● Stated problem
Carry the baseball gravity article forward from its last sentence, in the same joking tone.

··· Document

This is a collaborative effort between Realmenwearpurple from Purple Row and Keithsmoustache from Amazin' Avenue.  the motivation came from a discussion of the gravitational prowess of Prince Fielder on opening day.  It is the second in a (hopefully continuing) series of investigations into "The Physics of Baseball."

 

Baseball is a simple game.  You throw the ball, you hit the ball, and you run as fast as you can in between.  The harder you play, be it with grit, passion, or for the most valuable players, both (grission), the better chance your team has at winning. Or so we thought. Apparently there is a third, and much more appealing characteristic great MLB players can have. Mass. Lots of it. Over time this has proven to be true: Babe Ruth and Tony Gwynn are Hall of Famers.  David Wells threw a perfect game.  CC Sabathia is currently the highest paid pitcher in baseball.  The list goes on and on.  The ball seems to gravitate towards the great players.  Now we can prove that it indeed does!

What is gravity? It is one of the four natural forces of nature.  All objects with mass attract one another. Gravity can be described as:

Eqn1_medium

where F is the gravitational force on an object, G is the gravitational constant, m1 and m2 are the masses of the two bodies, and r is the distance between these bodies.

 

This force will increase as the distance between the objects is decreased or the mass of either of the objects is increased. This leads to the conclusion that heavier players have a natural gravitational force on any and all objects that is greater than smaller players.  This includes the baseball! Since baseball is a game of inches, each bit of force a team can muster to keep a ball from going over the wall could prove to be the difference between a HR or a long flyout.  In order to prove this, an investigation was performed into the weight of the starting infields and the HR/FB rates of NL teams. Why just infielders? Because outfielders start the play so far away from the ball that by the time they are close enough for their gravitational force to be larger than that of the infielders, the outcome of the play has been decided.

 

Figure1_medium

Figure 1. Gravitational Efficiency of the NL

Judging from this data, it indicates that there is a negative trend, however we see several cities which may be interfering with our data.  Several teams should be ignored. Also, there are too many data points which will just clutter any analysis.  So to simplify this study we will remove the following teams and provide sound scientific reasoning behind each decision:

1.  Philadelphia.  They booed Santa. They throw batteries in snowballs, Shane Victorino exists.  Karma is just waiting to mess with them, so we never know when the data may become skewed. Finally, anything associated with John Kruk must be ignored as non-sensical dribble.

······
··· Listed records

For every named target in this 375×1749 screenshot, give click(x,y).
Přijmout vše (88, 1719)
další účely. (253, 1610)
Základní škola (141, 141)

······
··· Listed records

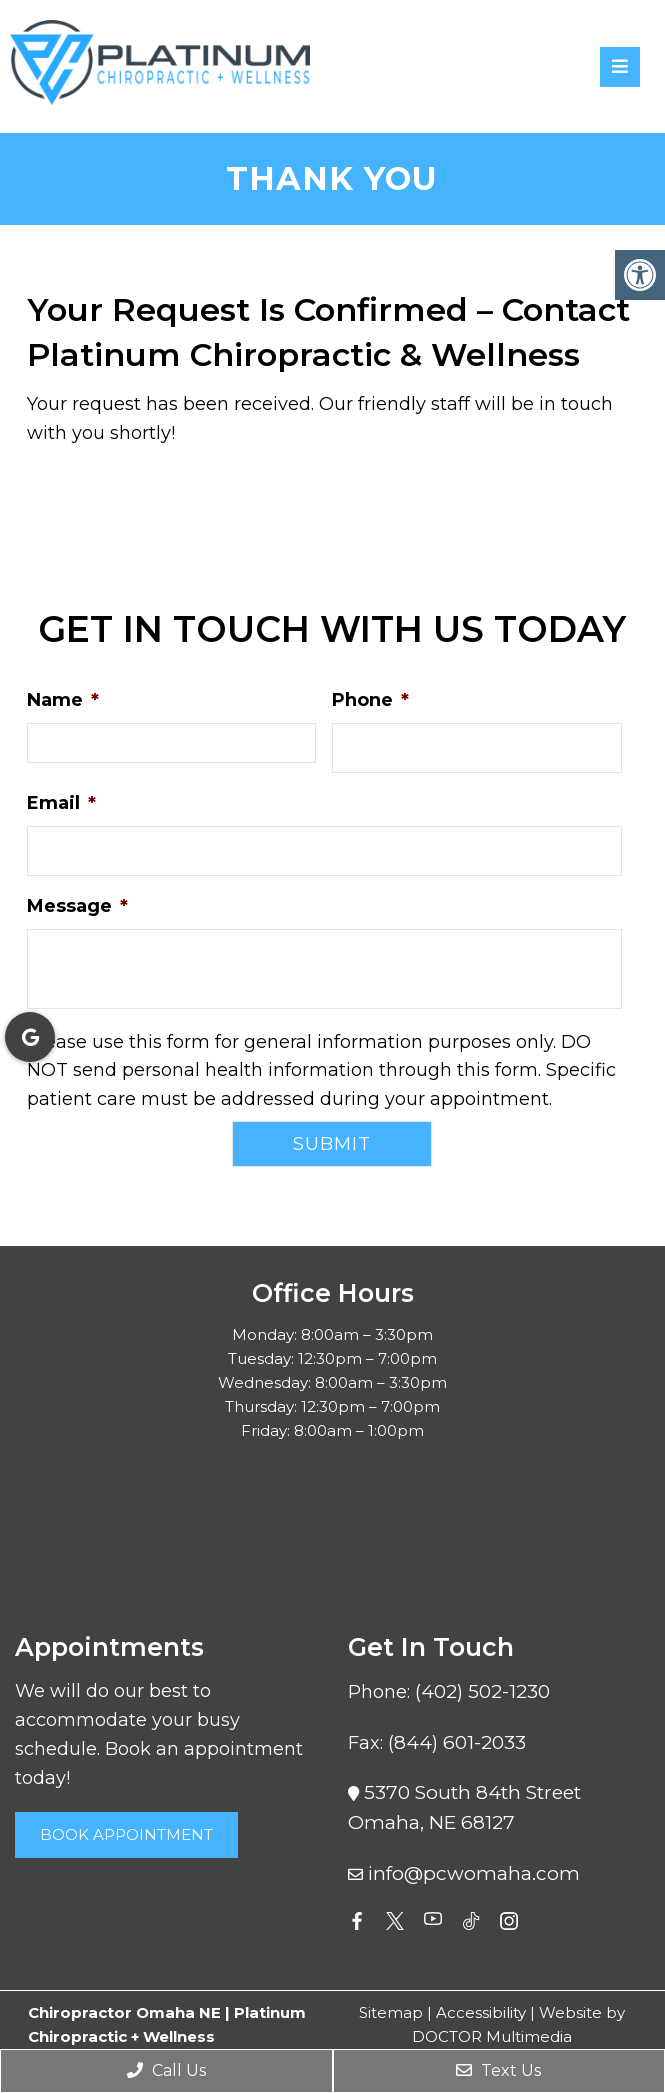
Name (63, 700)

······

● Final answer
 Fig2_medium
Figure 2. John Kruk. Gravitational marauder. Talking head.

2.  Atlanta. Between being a top 20 fattest city in the country and being a Delta hub with planes flying overhead constantly, creating downdrafts that will mess with ball trajectories, there are too many factors that will affect the ball.  The impact of these factors is clearly illustrated by the wild fluctuation of stats for "The Natural" Jeff Francoeur while in Atlanta, who would have been a perennial All-Star in a more stable gravitational environment.

3.  San Francisco.  With both Pablo Sandoval and Bengie Molina on one team, this one should have helped prove our point.  However, Barry Bonds’ head and ego are so large they cancel out any other local gravitational fields for miles.

4.  Florida.  If no one sees a ball game, did it really happen?  There are elementary school plays with more people in attendance than Marlins games. And those that do go at least have a chance to see some talent. To avoid having to deal with these variables, Florida has been removed.

Fig3_medium

Figure 3:  Schröedingers Stadium

5.  Milwaukee.  With all the beer and brats, the gravitational forces are not nearly as strong from the players as the fans themselves, completely negating any chance of obtaining reliable data from this club.

6.  Cincinnati.  Along with Milwaukee and Atlanta, this is one of the top 20 fattest cities in the country.  The fans’ mass will completely overwhelm the gravitational effect of the infielders.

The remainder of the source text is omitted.